Certain things ― a root canal, a conversation with a relentless one-upper ― are easier to deal with if you just accept it’s going to be rough going. If you’re in regular conversation with a one-upper, just think of their habit as part of the package. Maybe even learn to laugh at it. (“I wonder how many times they’ll respond with a brag this time; last time, I think the count was four.”)
“As with so many character traits that are annoying, what’s helpful is to expect the response ahead of time,” Rutherford said. “If you’re talking about your own accomplishments, assume the one-upper will do the same. They have to stick their two cents in, whether what they’re saying is truth or fabrication. If you expect it, it has less impact on you. It can even make you smile.”
2. Sympathize with the one-upper. They probably don’t even know they’re doing it.
Now that you know most one-upping is fueled by the inability to read the room and relate to others, hopefully you’ll respond differently the next time your pal does it. It’s not them, it’s their social awkwardness!

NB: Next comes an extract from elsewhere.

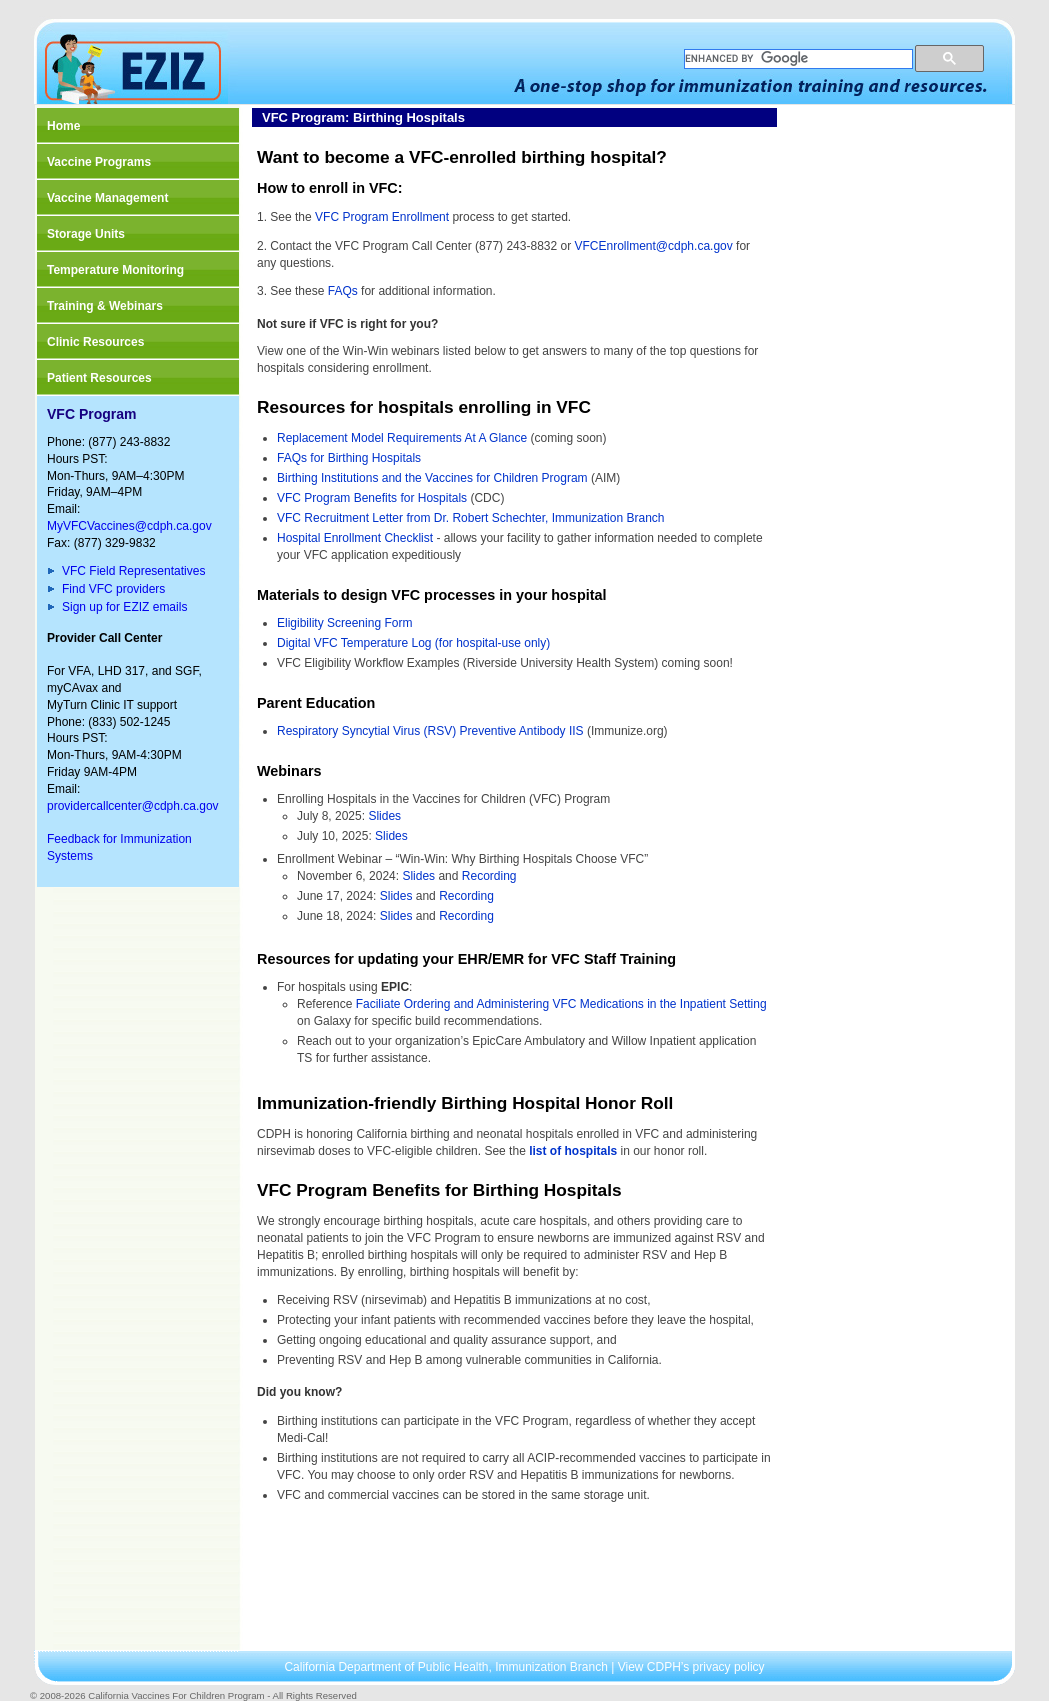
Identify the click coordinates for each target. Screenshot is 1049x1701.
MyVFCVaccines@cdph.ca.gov (129, 526)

“Try not to get too annoyed or frustrated with this person, even though it can be taxing to deal with,” said Jessica Baum, a psychotherapist in Palm Beach, Florida. “Remind yourself that the other person might have low self-esteem or that maybe they feel out of place and could be unaware of their behavior. Patience is really important here.”
If the one-upping is hindering your relationship, it’s OK to speak up and share that you need them to listen to you more, because you want to connect with them and feel that they care about your experiences, too.Jessica Baum, psychotherapist in Palm Beach, Florida
3. Maintain a healthy sense of pride in your accomplishments ― even if the one-upper tries to steal your thunder.
A healthy sense of self-esteem can make you near bulletproof to one-uppers, Deverich said. Resist competing with the bragger in your life; it’s a waste of time, plus, there will always be someone who’s done, seen and accomplished more than you have. Our goals are so highly personal and individualistic, what’s the point of comparing?
“One-upping is just a never-ending cycle of madness,” Deverich said. “Encourage yourself when it comes to your goals, and appreciate the experiences of others. Definitely distance yourself from braggarts and aggressively dominant jerks, though.”
4. If you’re close to them and it’s really starting to bother you, address it gently.
While practicing patience and empathy is usually the best approach, that can be difficult when you’re close to the one-upper and their bad habit is starting to chip away at your goodwill toward them. In this case, healthy and kind communication is a big step in the right direction, Baum said.
“You can share your take on their behavior and do so in a loving way,” she said. “If the one-upping is hindering your relationship, it’s OK to speak up and share that you need them to listen to you more, because you want to connect with them and feel that they care about your experiences, too.”
Make it more about what you need ― you need them to actively listen, not offer commentary ― and less about how annoying their one-upping is. And look on the bright side, from their perspective: You’ll give them another thing to brag about it in their next conversation once they nail that skill: “Oh, you’ve been told you’re a great sounding board? Such a coincidence, I was recently told I’m the best listener!”